Does he do that in fantasy? I thought that was only 40k. I thought the main draw of Kairos was something to the effect of +6 to cast. But considering he's, what, 800+pts, I hardly think he's a reason to place daemons above all else.



Troublehalf said:


> and Teclis causes Irressitable Force on any double WITHOUT causing (my minds completely gone this morning, is it Miscast?).... unless of course it's a double 6 which he suffers as normal.


He IFs on any double without miscast (double six causes miscast still), but here's the kicker- the War Crown of Saphery prevents his first miscast _every turn_.



Troublehalf said:


> Top Tier: Chaos Daemons
> 
> Upper Tier: High Elves, Dark Elves, Skaven, Lizardmen, Chaos Warriors
> 
> ...


This is roughly it- put Daemons alongside all the upper tier armies (they're not as OTT anymore). I'm also somewhat inclined to create a lower-middle tier, in which Vampires, Beastmen and maybe Brettonnians go. Vampires aren't as strong as Greenskins, TKs, dwarves and empire, and I think brettonians lag behind in the magic/infantry edition. Also, Beastmen are not on the same level of suck as Wood Elves and Ogres. I also think it's somewhat premature to place TK anywhere- from what I've seen they very much have the potential to be top tier (although I can't say I've looked terribly closely), and I think they need some proper field testing first.

Oh wait, wtf?
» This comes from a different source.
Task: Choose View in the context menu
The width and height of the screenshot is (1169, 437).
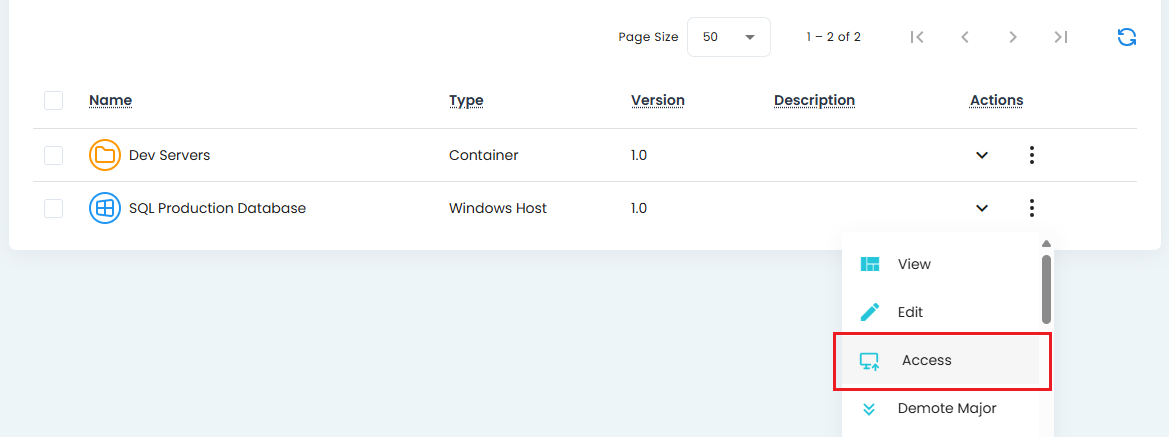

How are Empire not top tier?

In my area, the most common army is by far High Elves- Probably followed by Warriors of Chaos. Skaven are up there, as well as Empire. There's one or two Lizardmen players (such as myself). There's a couple of dwarf, Dark Elf and Vampires players, and a single Brettonian, Beastmen, and Wood Elf player. There's a few old hands at TK coming out of the woodwork as well. That's at least what I'm aware of out of the regular fantasy players at my local bunker.
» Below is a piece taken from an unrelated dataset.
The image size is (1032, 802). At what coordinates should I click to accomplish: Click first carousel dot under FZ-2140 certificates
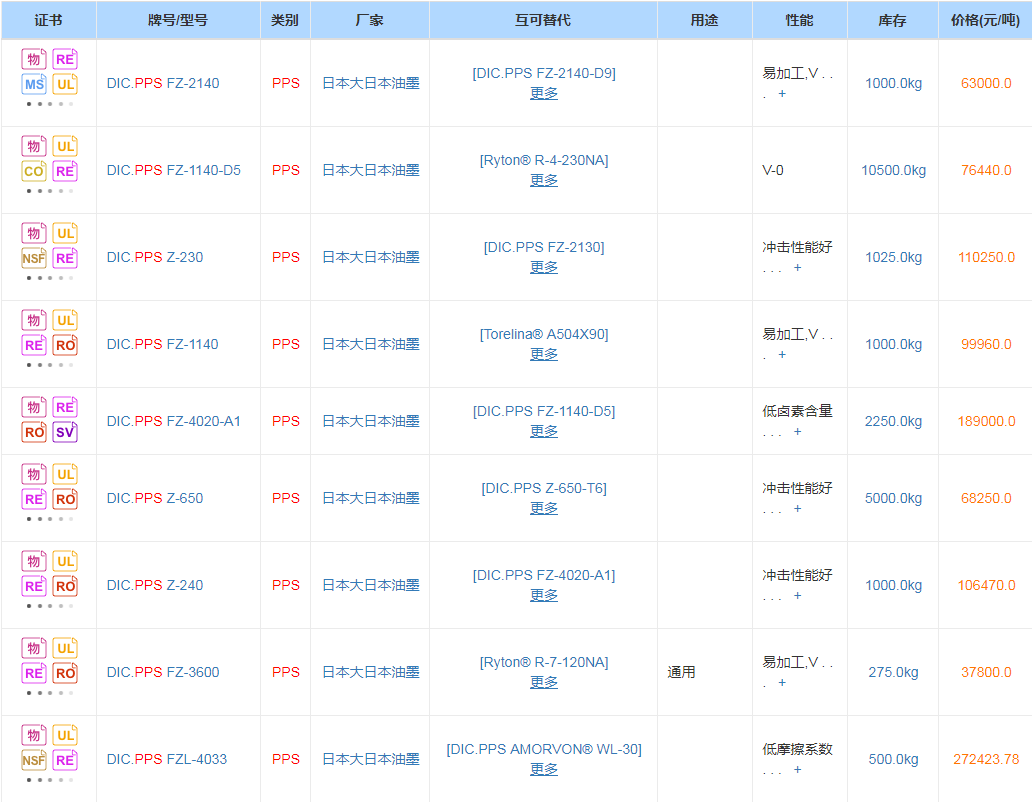[x=29, y=104]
Oh, and to the OP, people playing certain builds of High Elf, Skaven, Lizardmen, Empire, Daemons tend to have the phrase 'power gamer' directed at them. Some may say it of WoC as well, but I don't see it


----------



## Tim/Steve (Jan 25, 2009)

WFB isn't like 40k... in 40k marines are the premier army. Everyone has used them and half the armies out there are marines of one sort or another.

In fantasy the armies are pretty even. Some are slightly rarer then others in general (WE, orgres, beasts, brets, TK) but there is no clear 'most popular'). I think the closest army to being a most common might be HE or SKaven, based on their being in the starter box and being decent armies (unlike the old OnG/dwarf box set when very few seemed to use them to form an army).


----------



## Mundungu (Jul 23, 2010)

It might also vary by the meta. In my area, WOC seems to be most common and tend to run the yard. Tzeench Knights are just really hard to kill, too good initiative to try purple sun, too strong for dwellers. It really feels as if WoC were ballanced for 7th when the opponent could come to the table and say "Hmm, I think I want Lore of Metal for this match".


----------



## bitsandkits (Mar 18, 2008)

The most popular in terms of sales are empire and chaos closely followed by Orc but sales are by no means an indication of ability.


----------



## Admiral_HACKbar (May 5, 2011)

Thanks for this info guys.


----------